* ACTIVITY
Could you count the lines in the entries beneath that hold the word "سوپرفلکس"? Respond with the number alone.

[Saved data entries]
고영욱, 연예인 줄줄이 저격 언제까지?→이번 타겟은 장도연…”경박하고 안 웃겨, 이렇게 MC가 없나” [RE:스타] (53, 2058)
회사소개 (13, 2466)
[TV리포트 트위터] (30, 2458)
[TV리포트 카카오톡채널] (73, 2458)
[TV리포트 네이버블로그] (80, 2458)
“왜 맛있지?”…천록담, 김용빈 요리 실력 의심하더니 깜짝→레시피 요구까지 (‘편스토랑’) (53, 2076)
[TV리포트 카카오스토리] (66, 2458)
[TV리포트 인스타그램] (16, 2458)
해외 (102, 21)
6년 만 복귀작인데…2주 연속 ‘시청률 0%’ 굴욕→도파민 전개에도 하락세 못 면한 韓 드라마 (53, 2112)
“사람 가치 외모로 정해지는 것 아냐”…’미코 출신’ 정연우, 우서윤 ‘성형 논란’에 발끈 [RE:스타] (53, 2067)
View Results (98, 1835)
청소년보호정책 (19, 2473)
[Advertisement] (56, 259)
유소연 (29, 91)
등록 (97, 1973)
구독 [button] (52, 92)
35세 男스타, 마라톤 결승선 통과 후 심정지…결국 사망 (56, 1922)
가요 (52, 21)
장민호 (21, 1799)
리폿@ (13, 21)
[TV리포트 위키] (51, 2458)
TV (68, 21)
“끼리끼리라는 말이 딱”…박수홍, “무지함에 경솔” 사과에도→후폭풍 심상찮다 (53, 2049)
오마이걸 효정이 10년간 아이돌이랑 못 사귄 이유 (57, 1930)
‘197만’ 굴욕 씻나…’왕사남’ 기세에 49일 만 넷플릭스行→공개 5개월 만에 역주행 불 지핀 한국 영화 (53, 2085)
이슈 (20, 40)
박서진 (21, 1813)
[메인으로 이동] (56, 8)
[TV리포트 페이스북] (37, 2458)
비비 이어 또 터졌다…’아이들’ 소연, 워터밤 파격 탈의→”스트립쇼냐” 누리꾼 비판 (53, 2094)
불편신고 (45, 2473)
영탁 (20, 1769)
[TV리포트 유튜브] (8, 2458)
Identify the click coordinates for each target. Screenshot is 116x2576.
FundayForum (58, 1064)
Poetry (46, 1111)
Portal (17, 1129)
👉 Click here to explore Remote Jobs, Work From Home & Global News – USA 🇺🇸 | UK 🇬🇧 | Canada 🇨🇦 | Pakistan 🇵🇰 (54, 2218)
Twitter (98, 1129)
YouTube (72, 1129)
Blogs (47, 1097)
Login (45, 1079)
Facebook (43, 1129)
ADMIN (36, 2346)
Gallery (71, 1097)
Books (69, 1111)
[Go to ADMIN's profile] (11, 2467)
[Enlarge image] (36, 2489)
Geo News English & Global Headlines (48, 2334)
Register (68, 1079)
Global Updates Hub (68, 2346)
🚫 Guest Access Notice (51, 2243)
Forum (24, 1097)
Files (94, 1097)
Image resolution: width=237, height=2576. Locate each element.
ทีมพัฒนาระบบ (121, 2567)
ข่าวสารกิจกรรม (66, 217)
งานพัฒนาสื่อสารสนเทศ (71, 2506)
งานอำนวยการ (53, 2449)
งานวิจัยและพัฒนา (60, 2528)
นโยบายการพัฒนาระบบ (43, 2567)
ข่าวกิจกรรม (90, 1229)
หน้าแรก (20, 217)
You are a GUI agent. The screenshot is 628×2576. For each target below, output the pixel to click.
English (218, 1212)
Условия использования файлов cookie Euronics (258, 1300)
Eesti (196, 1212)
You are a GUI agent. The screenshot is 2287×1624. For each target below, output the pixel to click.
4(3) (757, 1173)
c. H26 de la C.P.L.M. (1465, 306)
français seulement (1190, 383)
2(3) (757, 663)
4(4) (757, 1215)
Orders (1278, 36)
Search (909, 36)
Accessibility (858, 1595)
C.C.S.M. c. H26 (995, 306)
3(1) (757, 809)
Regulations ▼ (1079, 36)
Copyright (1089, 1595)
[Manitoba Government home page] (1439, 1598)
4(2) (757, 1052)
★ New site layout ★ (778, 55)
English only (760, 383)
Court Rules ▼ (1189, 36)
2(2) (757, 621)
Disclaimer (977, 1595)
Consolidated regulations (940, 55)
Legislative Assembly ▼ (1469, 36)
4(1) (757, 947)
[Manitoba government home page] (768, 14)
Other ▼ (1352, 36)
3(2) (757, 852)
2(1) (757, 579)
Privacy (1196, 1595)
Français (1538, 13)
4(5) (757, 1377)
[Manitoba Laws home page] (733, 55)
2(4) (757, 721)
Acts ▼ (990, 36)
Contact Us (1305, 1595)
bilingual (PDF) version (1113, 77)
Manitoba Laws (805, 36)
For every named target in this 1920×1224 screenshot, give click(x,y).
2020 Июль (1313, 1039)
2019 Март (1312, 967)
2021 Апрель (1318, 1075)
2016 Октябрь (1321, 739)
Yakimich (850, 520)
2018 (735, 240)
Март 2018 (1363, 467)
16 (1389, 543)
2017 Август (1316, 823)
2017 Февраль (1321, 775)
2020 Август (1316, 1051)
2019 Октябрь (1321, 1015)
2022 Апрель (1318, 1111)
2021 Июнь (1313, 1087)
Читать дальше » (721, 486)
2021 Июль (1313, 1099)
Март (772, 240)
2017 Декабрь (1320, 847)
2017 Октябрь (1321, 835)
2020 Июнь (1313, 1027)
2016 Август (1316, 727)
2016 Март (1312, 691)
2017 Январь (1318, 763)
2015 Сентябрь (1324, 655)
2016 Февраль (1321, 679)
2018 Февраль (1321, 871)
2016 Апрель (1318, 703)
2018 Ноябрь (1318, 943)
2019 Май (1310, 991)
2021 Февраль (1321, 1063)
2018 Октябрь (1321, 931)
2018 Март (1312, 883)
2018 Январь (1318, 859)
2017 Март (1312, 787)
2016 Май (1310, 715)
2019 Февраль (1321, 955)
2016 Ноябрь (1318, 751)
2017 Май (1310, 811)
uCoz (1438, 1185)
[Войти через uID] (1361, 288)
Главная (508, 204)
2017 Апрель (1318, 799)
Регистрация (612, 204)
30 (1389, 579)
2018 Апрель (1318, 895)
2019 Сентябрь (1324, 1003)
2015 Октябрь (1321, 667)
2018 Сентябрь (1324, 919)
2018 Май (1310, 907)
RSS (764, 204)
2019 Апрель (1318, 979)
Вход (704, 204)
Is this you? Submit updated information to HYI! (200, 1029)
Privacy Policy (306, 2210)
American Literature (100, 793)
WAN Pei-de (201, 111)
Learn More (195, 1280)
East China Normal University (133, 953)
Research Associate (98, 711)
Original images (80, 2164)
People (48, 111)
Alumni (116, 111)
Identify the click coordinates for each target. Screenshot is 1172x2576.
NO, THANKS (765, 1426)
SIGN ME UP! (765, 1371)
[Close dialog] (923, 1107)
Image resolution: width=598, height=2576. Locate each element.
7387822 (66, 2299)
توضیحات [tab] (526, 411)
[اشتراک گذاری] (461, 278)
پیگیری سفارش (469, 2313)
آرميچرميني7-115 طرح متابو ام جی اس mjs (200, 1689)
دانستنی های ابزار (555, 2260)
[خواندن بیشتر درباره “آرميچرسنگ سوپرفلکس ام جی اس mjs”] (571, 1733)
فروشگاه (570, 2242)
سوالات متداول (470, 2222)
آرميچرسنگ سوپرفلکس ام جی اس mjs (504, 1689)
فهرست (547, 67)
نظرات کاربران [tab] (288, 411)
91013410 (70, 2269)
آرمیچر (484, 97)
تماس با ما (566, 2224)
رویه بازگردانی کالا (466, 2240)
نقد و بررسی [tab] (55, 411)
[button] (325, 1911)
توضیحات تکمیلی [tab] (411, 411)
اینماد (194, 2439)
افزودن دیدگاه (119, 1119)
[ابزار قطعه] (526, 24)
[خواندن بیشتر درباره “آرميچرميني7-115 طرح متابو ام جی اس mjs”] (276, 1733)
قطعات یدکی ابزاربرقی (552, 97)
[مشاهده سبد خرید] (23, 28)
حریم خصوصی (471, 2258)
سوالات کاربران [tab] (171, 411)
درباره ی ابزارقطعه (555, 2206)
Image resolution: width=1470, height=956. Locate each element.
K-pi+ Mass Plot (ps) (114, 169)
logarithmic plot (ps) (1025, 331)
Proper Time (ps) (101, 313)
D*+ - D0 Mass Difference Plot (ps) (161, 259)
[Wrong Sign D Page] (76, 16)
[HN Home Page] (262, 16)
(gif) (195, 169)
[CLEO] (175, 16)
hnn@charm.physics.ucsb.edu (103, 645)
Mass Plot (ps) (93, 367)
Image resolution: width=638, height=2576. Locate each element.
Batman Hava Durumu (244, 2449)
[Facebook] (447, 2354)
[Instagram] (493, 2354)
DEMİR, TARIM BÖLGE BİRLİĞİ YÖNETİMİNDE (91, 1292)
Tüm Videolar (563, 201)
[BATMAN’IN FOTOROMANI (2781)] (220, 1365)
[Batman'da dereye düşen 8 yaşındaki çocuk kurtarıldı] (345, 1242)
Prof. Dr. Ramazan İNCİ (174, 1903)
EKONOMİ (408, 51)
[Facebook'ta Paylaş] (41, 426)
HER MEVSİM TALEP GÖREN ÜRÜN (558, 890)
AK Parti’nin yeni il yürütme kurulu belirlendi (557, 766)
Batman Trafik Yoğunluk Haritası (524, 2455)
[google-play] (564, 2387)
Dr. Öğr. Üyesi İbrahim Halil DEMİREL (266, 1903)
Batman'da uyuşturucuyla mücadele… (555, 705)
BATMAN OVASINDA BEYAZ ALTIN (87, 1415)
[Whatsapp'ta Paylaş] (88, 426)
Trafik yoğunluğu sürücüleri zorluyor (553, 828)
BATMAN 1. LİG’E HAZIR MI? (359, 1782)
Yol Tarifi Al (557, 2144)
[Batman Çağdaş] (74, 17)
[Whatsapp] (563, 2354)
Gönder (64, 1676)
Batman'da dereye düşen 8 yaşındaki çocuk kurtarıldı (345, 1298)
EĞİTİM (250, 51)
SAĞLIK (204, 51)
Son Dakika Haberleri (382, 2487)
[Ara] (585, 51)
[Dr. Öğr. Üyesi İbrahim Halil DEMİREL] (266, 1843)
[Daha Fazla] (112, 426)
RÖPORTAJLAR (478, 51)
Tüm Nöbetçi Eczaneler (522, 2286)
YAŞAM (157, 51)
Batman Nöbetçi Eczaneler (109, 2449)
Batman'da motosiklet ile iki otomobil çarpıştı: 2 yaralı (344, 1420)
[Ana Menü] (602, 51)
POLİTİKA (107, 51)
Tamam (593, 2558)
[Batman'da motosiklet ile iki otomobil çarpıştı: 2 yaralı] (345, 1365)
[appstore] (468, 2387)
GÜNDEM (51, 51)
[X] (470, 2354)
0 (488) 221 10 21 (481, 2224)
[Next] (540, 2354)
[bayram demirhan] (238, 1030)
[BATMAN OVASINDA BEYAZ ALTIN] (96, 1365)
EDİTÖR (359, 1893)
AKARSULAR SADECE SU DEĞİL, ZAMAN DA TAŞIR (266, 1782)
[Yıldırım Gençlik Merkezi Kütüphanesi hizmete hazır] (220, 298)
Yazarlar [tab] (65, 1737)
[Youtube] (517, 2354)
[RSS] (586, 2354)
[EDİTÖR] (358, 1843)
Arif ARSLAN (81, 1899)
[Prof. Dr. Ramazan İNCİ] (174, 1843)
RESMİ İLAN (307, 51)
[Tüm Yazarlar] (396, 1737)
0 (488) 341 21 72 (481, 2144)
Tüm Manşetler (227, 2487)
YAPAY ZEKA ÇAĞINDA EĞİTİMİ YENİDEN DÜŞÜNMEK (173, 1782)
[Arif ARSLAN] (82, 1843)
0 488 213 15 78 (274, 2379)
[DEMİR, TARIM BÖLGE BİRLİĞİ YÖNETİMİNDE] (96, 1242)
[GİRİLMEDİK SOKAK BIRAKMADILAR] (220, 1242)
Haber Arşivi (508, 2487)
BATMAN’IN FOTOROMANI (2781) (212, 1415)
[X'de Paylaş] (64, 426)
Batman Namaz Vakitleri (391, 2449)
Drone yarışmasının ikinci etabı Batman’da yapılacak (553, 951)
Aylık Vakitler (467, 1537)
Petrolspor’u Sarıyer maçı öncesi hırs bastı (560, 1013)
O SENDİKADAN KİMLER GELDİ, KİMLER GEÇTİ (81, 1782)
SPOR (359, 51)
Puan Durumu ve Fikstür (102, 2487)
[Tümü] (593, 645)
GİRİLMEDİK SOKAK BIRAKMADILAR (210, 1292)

* WRITTEN RESPONSE
2